# Apache2 logs some STRANGE ip addresses... [SOLVED]

## thoughtform

after updating and rebooting my machine last night, i've noticed some strange ip's everytime someone hits my apache server.

the logs look like this:

0.98.189.183 - - [29/Jan/2007:06:05:14 -0500] "GET /heart.jpg HTTP/1.1" 200 43208

0.98.189.183 - - [29/Jan/2007:06:05:14 -0500] "GET /heart.jpg HTTP/1.1" 200 43208 "-" "Opera/9.10 (Windows NT 5.1; U; en)"

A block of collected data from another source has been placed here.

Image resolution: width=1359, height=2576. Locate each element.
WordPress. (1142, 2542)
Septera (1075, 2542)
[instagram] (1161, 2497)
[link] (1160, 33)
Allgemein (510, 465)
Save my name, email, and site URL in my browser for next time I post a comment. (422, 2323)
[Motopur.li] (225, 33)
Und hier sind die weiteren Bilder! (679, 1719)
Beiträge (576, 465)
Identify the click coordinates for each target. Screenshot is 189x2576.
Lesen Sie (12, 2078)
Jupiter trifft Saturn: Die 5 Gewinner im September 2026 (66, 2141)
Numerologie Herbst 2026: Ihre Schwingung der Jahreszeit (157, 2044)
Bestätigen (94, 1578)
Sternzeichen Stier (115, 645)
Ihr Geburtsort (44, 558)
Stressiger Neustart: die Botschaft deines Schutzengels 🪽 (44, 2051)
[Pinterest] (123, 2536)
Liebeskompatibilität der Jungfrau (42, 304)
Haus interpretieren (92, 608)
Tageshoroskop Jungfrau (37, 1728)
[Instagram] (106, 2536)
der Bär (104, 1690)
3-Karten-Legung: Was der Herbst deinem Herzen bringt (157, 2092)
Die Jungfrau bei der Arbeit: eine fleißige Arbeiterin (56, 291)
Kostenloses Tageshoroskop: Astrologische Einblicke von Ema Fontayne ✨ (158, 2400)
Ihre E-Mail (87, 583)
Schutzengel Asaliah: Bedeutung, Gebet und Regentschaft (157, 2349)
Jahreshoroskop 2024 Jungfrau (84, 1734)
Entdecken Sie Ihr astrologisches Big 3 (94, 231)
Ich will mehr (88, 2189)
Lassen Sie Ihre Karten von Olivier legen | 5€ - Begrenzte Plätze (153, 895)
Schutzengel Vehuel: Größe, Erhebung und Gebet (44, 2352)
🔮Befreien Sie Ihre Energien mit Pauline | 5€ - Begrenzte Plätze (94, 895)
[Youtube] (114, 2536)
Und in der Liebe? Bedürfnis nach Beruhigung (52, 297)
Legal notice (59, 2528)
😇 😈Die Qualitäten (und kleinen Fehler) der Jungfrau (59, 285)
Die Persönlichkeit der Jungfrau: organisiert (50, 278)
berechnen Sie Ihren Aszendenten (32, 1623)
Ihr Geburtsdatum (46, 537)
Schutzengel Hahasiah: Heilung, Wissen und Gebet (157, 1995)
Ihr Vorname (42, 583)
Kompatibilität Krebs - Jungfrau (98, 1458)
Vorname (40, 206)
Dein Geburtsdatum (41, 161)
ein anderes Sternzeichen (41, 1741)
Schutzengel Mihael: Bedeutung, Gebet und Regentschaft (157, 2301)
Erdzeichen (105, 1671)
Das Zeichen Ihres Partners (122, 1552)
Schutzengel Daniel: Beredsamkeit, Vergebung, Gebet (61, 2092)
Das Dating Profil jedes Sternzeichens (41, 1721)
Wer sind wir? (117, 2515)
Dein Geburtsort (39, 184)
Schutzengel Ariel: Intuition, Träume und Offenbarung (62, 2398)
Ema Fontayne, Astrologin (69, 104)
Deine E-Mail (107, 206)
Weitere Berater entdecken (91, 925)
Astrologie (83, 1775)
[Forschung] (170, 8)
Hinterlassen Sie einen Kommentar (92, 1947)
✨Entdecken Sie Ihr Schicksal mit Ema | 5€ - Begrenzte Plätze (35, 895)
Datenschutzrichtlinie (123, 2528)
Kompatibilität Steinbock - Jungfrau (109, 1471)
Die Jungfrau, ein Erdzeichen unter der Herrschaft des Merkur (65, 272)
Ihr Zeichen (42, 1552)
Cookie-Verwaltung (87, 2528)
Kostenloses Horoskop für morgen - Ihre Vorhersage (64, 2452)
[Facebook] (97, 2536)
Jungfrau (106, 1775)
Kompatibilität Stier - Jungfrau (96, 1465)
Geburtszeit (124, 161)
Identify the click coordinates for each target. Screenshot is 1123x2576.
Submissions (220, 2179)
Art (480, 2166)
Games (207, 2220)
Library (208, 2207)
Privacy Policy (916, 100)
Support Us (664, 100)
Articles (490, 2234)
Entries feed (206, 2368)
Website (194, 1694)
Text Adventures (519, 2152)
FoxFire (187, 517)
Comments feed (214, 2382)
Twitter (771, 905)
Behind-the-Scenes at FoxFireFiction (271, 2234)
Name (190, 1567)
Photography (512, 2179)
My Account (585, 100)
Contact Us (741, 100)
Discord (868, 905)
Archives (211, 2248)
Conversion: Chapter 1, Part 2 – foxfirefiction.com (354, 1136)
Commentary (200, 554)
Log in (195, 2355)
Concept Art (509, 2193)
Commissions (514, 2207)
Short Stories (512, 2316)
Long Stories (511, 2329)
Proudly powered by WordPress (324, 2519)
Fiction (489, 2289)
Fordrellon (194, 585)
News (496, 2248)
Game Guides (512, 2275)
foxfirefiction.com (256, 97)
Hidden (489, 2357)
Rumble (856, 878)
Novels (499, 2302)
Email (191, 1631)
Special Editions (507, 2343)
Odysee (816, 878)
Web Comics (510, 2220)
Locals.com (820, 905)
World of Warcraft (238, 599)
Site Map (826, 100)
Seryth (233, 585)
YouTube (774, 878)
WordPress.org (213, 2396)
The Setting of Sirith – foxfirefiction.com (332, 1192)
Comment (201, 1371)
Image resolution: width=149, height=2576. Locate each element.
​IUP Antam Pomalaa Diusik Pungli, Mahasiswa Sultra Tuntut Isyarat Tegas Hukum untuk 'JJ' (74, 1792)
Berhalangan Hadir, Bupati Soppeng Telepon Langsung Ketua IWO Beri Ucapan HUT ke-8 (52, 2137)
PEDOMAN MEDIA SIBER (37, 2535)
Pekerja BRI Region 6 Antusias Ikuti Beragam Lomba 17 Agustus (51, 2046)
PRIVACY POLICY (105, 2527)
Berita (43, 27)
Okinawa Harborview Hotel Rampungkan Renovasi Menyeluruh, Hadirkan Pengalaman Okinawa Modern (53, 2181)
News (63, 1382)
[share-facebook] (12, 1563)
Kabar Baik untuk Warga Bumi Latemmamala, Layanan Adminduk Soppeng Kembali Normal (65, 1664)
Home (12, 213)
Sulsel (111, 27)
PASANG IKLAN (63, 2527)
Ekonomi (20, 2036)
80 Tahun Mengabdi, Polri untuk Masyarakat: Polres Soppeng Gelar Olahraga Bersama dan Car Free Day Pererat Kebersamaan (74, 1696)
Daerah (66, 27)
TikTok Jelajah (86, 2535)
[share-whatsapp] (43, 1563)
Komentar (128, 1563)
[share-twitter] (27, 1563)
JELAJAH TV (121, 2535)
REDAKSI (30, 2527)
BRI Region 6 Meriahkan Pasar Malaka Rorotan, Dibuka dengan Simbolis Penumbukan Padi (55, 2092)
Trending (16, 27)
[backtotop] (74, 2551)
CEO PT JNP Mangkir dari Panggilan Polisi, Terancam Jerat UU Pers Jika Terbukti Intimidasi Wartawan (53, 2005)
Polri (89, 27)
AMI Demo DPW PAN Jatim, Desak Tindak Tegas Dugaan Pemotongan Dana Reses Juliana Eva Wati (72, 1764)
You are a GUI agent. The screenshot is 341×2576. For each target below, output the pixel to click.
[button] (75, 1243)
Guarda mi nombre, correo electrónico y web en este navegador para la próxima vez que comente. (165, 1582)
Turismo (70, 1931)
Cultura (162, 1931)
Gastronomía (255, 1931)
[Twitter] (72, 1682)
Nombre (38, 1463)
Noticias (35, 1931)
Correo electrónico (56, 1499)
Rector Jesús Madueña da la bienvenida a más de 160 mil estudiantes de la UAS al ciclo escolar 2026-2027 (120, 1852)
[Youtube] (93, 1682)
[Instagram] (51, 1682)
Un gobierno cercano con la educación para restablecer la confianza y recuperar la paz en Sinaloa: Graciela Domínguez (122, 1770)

0.98.189.183 - - [29/Jan/2007:06:05:29 -0500] "GET /heart.jpg HTTP/1.1" 304 -

0.98.189.183 - - [29/Jan/2007:06:05:29 -0500] "GET /heart.jpg HTTP/1.1" 304 - "-" "Mozilla/5.0 (Windows; U; Windows NT 5.1;

0.98.189.183 - - [29/Jan/2007:06:07:27 -0500] "GET /heart.jpg HTTP/1.1" 200 43208

0.98.189.183 - - [29/Jan/2007:06:07:27 -0500] "GET /heart.jpg HTTP/1.1" 200 43208 "-" "Mozilla/4.0 (compatible; MSIE 7.0; Wi

0.98.189.183 - - [29/Jan/2007:06:07:36 -0500] "GET /favicon.ico HTTP/1.1" 404 317

0.98.189.183 - - [29/Jan/2007:06:07:36 -0500] "GET /favicon.ico HTTP/1.1" 404 317 "-" "Mozilla/4.0 (compatible; MSIE 7.0; Wi

0.146.204.183 - - [29/Jan/2007:06:24:37 -0500] "GET / HTTP/1.1" 200 354

0.146.204.183 - - [29/Jan/2007:06:24:37 -0500] "GET / HTTP/1.1" 200 354 "-" "Mozilla/5.0 (Windows; U; Windows NT 5.2; en-US;

0.146.204.183 - - [29/Jan/2007:06:24:48 -0500] "GET / HTTP/1.1" 200 354

0.146.204.183 - - [29/Jan/2007:06:24:48 -0500] "GET / HTTP/1.1" 200 354 "-" "Mozilla/5.0 (Windows; U; Windows NT 5.2; en-US;

0.146.204.183 - - [29/Jan/2007:06:24:48 -0500] "GET /blacklight.jpg HTTP/1.1" 304 -

0.146.204.183 - - [29/Jan/2007:06:24:48 -0500] "GET /blacklight.jpg HTTP/1.1" 304 - "http://scorpaen.no-ip.com/" "Mozilla/5

you can even see in the root page when you visit it it doesn't show your IP address, just some strange one starting with 0.

I have not changed apache's config lately and I'm completely lost as to why this is happening.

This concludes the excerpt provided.